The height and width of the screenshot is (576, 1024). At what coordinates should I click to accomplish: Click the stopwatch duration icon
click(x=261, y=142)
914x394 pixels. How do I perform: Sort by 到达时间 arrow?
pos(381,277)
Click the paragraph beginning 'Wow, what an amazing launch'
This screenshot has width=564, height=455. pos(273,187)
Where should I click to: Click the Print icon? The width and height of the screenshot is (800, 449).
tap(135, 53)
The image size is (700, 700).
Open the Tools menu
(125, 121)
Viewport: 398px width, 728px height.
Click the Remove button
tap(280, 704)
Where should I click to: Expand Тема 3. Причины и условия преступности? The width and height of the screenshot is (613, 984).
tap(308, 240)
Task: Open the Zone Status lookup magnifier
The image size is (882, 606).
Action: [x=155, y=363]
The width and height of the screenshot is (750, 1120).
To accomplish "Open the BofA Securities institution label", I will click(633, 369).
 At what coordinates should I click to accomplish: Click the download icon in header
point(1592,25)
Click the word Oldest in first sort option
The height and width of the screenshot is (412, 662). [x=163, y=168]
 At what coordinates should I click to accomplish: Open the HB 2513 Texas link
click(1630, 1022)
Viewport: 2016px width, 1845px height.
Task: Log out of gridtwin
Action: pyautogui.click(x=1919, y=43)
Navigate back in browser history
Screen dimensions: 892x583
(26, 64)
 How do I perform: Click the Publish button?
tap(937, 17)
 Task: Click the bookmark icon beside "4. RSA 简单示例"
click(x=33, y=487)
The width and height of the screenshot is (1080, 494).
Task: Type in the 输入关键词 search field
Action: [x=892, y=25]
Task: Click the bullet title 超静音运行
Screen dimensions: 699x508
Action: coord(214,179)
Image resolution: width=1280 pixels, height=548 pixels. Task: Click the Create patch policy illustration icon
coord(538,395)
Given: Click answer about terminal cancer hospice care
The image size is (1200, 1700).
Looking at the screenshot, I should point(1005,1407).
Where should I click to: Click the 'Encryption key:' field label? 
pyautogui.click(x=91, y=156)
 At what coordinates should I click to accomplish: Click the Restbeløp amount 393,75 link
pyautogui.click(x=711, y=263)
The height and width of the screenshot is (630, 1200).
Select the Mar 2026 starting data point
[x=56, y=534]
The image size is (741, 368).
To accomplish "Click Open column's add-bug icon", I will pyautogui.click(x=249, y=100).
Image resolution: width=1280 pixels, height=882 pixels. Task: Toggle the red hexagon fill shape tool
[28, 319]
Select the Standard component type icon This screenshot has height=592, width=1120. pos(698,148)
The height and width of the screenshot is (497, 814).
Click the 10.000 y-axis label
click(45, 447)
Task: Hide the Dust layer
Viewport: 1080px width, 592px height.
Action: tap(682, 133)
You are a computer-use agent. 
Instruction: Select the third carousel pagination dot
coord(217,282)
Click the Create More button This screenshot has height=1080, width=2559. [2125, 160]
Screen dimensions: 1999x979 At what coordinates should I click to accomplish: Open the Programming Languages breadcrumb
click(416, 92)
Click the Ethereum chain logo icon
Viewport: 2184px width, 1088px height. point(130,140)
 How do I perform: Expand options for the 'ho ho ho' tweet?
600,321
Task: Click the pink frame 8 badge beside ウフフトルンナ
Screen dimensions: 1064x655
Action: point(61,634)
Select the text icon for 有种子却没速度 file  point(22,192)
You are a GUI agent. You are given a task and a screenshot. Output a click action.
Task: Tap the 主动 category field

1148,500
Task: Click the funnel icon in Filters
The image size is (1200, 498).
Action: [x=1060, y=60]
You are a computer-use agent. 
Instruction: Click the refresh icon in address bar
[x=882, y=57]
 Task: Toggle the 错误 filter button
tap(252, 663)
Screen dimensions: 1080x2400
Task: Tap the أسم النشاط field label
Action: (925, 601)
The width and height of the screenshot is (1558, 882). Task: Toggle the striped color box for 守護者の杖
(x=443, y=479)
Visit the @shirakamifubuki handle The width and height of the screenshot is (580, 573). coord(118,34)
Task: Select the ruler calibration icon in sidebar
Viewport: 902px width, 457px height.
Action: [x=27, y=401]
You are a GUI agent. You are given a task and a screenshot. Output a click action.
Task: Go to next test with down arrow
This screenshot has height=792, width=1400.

=-=-=

● **EXERCISE DETAILS**:
The material is to be written out again in full, with no word altered.

● **EXERCISE RESPONSE**:
The height and width of the screenshot is (576, 1024). At what coordinates should I click to accomplish: Click the stopwatch duration icon
click(x=261, y=142)
914x394 pixels. How do I perform: Sort by 到达时间 arrow?
pos(381,277)
Click the paragraph beginning 'Wow, what an amazing launch'
This screenshot has width=564, height=455. pos(273,187)
Where should I click to: Click the Print icon? The width and height of the screenshot is (800, 449).
tap(135, 53)
The image size is (700, 700).
Open the Tools menu
(125, 121)
Viewport: 398px width, 728px height.
Click the Remove button
tap(280, 704)
Where should I click to: Expand Тема 3. Причины и условия преступности? The width and height of the screenshot is (613, 984).
tap(308, 240)
Task: Open the Zone Status lookup magnifier
The image size is (882, 606).
Action: [x=155, y=363]
The width and height of the screenshot is (750, 1120).
To accomplish "Open the BofA Securities institution label", I will click(633, 369).
 At what coordinates should I click to accomplish: Click the download icon in header
point(1592,25)
Click the word Oldest in first sort option
The height and width of the screenshot is (412, 662). [x=163, y=168]
 At what coordinates should I click to accomplish: Open the HB 2513 Texas link
click(1630, 1022)
Viewport: 2016px width, 1845px height.
Task: Log out of gridtwin
Action: pyautogui.click(x=1919, y=43)
Navigate back in browser history
Screen dimensions: 892x583
(26, 64)
 How do I perform: Click the Publish button?
tap(937, 17)
 Task: Click the bookmark icon beside "4. RSA 简单示例"
click(x=33, y=487)
The width and height of the screenshot is (1080, 494).
Task: Type in the 输入关键词 search field
Action: [x=892, y=25]
Task: Click the bullet title 超静音运行
Screen dimensions: 699x508
Action: coord(214,179)
Image resolution: width=1280 pixels, height=548 pixels. Task: Click the Create patch policy illustration icon
coord(538,395)
Given: Click answer about terminal cancer hospice care
The image size is (1200, 1700).
Looking at the screenshot, I should point(1005,1407).
Where should I click to: Click the 'Encryption key:' field label? 
pyautogui.click(x=91, y=156)
 At what coordinates should I click to accomplish: Click the Restbeløp amount 393,75 link
pyautogui.click(x=711, y=263)
The height and width of the screenshot is (630, 1200).
Select the Mar 2026 starting data point
[x=56, y=534]
The image size is (741, 368).
To accomplish "Click Open column's add-bug icon", I will pyautogui.click(x=249, y=100).
Image resolution: width=1280 pixels, height=882 pixels. Task: Toggle the red hexagon fill shape tool
[28, 319]
Select the Standard component type icon This screenshot has height=592, width=1120. pos(698,148)
The height and width of the screenshot is (497, 814).
Click the 10.000 y-axis label
click(45, 447)
Task: Hide the Dust layer
Viewport: 1080px width, 592px height.
Action: tap(682, 133)
You are a computer-use agent. 
Instruction: Select the third carousel pagination dot
coord(217,282)
Click the Create More button This screenshot has height=1080, width=2559. [2125, 160]
Screen dimensions: 1999x979 At what coordinates should I click to accomplish: Open the Programming Languages breadcrumb
click(416, 92)
Click the Ethereum chain logo icon
Viewport: 2184px width, 1088px height. point(130,140)
 How do I perform: Expand options for the 'ho ho ho' tweet?
600,321
Task: Click the pink frame 8 badge beside ウフフトルンナ
Screen dimensions: 1064x655
Action: point(61,634)
Select the text icon for 有种子却没速度 file  point(22,192)
You are a GUI agent. You are given a task and a screenshot. Output a click action.
Task: Tap the 主动 category field

1148,500
Task: Click the funnel icon in Filters
The image size is (1200, 498).
Action: [x=1060, y=60]
You are a computer-use agent. 
Instruction: Click the refresh icon in address bar
[x=882, y=57]
 Task: Toggle the 错误 filter button
tap(252, 663)
Screen dimensions: 1080x2400
Task: Tap the أسم النشاط field label
Action: (925, 601)
The width and height of the screenshot is (1558, 882). Task: Toggle the striped color box for 守護者の杖
(x=443, y=479)
Visit the @shirakamifubuki handle The width and height of the screenshot is (580, 573). coord(118,34)
Task: Select the ruler calibration icon in sidebar
Viewport: 902px width, 457px height.
Action: [x=27, y=401]
You are a GUI agent. You are given a task and a screenshot. Output a click action.
Task: Go to next test with down arrow
This screenshot has height=792, width=1400.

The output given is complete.